Flashpoint Campaigns: Cold War Lowland Lions è uno strategico ambientato in un conflitto immaginario del 1989 tra NATO e Patto di Varsavia sul territorio della Germania Ovest. Il giocatore assume il comando delle forze NATO, a partire dalle unità olandesi, per contrastare l'avanzata delle armate sovietiche in una simulazione dettagliata del combattimento operativo.
Gameplay
Il cuore del gioco consiste nell'assegnare ordini alle unità su mappe a esagoni. Il comandante indica a plotoni e compagnie la destinazione e la velocità di spostamento, lasciando al motore di simulazione la risoluzione degli scontri in base a visibilità, terreno e caratteristiche dei reparti. L'approccio premia la pianificazione e il coordinamento piuttosto che il controllo diretto degli scontri.
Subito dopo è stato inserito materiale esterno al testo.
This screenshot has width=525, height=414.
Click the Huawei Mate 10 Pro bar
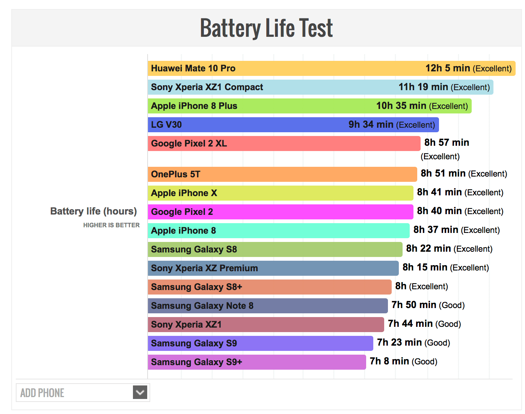330,68
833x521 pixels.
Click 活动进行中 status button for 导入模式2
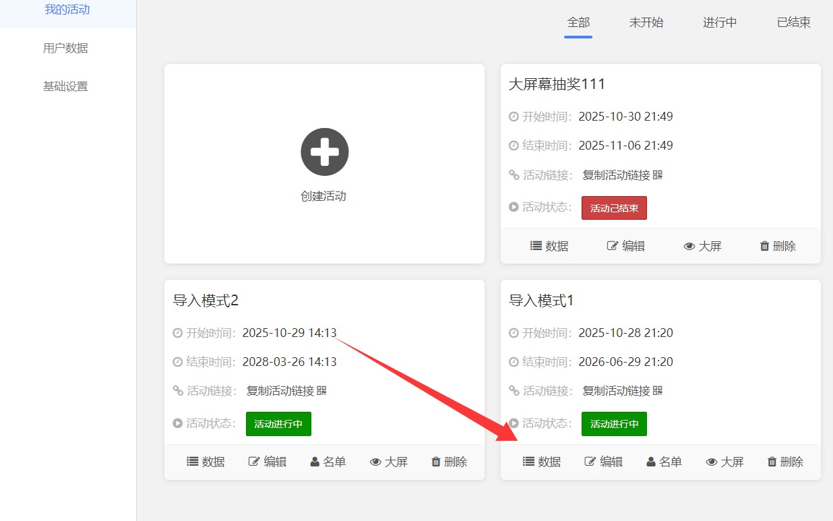point(278,424)
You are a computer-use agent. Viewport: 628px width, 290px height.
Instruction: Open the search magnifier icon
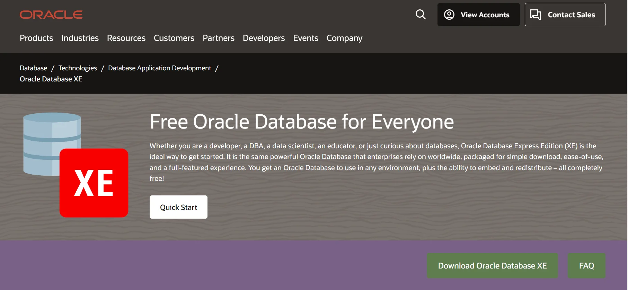pyautogui.click(x=421, y=15)
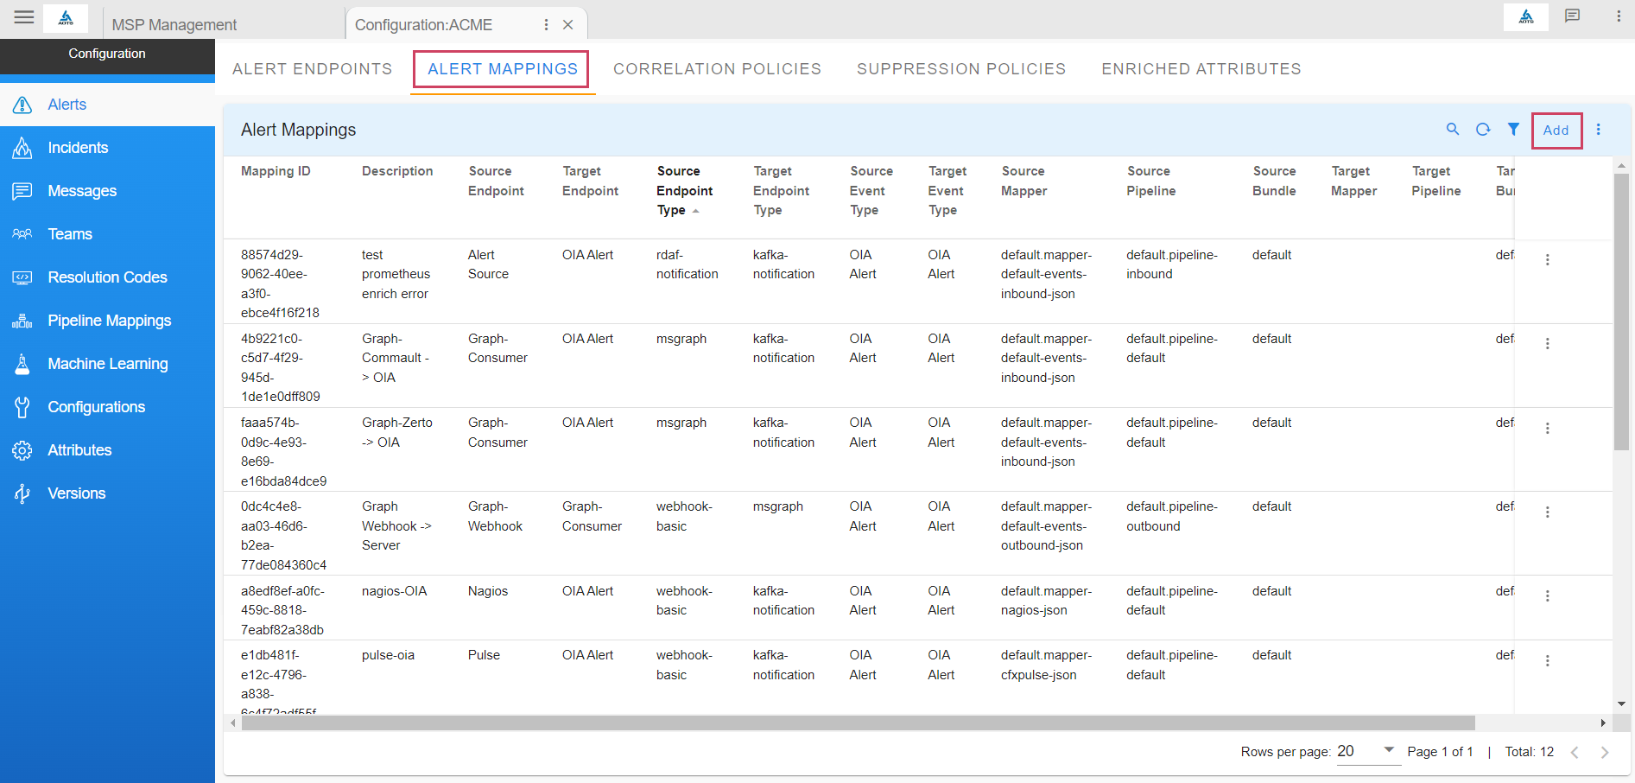
Task: Click the Add button
Action: pos(1556,131)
Gli elementi dottrinali autentici emergono attraverso le formazioni nazionali. I battaglioni olandesi di ricognizione e corazzati si concentrano su azioni di schermaglia e ritardo nelle prime ore del conflitto. Le unità riproducono equipaggiamento e tattiche reali dell'epoca, con velocità di movimento e distanze di ingaggio tratte da dati storici. Il sistema permette sia pause in tempo reale sia turni strutturati, offrendo tempo per valutare la situazione senza microgestione continua.
Gli scenari si svolgono su terreni variegati dei Paesi Bassi e delle zone di confine tedesche. Rapporti d'intelligence e radar di terra influenzano la fase di preparazione, restituendo la tensione di un'escalation improvvisa. Il giocatore gestisce l'arrivo dei rinforzi e il posizionamento difensivo, adattandosi a sfondamenti o manovre di aggiramento.
Modalità di gioco
Lowland Lions offre campagne strutturate e battaglie indipendenti. La campagna del I Corpo olandese comprende tre scenari collegati che coprono le prime ore dell'invasione; ogni scenario è giocabile anche singolarmente. Una campagna belga separata propone quattro scenari incentrati sul contenimento dell'avanzata sovietica.
Le forze della Germania Ovest dispongono di sei scenari focalizzati su operazioni stay-behind dietro le linee nemiche, con enfasi su tattiche difensive non convenzionali e resistenza prolungata. Otto scenari aggiuntivi mettono in campo unità statunitensi, basati sui meccanismi consolidati della serie per scontri combinati.
Completano l'offerta dodici scenari standalone, per un totale di venticinque. Tutti supportano la modalità giocatore singolo e consentono di regolare il ritmo tramite l'editor di scenari. Il multiplayer si svolge in modalità asincrona, permettendo agli avversari di inserire le mosse in tempi indipendenti.
Struttura delle campagne e formazioni
Nuove formazioni ampliano le opzioni per le forze olandesi, belghe, tedesche occidentali e statunitensi, includendo elementi di ricognizione specializzati, reparti corazzati e assetti di supporto calibrati sul ruolo di ciascuna nazione nella risposta NATO. Le campagne procedono in ordine cronologico, collegando le decisioni tattiche su mappe diverse.
Le battaglie standalone offrono punti di accesso flessibili per sessioni brevi, isolando scontri chiave senza richiedere il completamento di missioni precedenti e rendendo l'espansione adatta a esercitarsi o testare composizioni di forza differenti.
Vale la pena giocarci?
Lowland Lions è indicato per chi apprezza le simulazioni militari dettagliate e le decisioni ponderate. L'attenzione al comportamento realistico delle unità e alle differenze nazionali premia lo studio attento del terreno e dei tempi. Le recensioni sottolineano il fascino del processo di pianificazione e la profondità del motore di gioco.
Il riscontro positivo si concentra sulla quantità di nuovi contenuti e sulla fedeltà dei meccanici della Guerra Fredda. L'espansione si integra senza attriti con il titolo base, ampliando le campagne esistenti e introducendo nuove fazioni e sfide operative. Chi conosce i wargame a esagoni troverà sistemi familiari arricchiti da un'interfaccia moderna.
Chi cerca azione frenetica o ampie possibilità di personalizzazione potrebbe trovare l'enfasi sulla simulazione meno adatta. Per gli appassionati di strategia operativa e scenari storici alternativi, l'aggiunta delle campagne olandesi, belghe e tedesche occidentali offre un elevato valore di rigiocabilità grazie a obiettivi e combinazioni di forze variegate. Il gioco continua a ricevere supporto e aggiornamenti per nuovi scenari.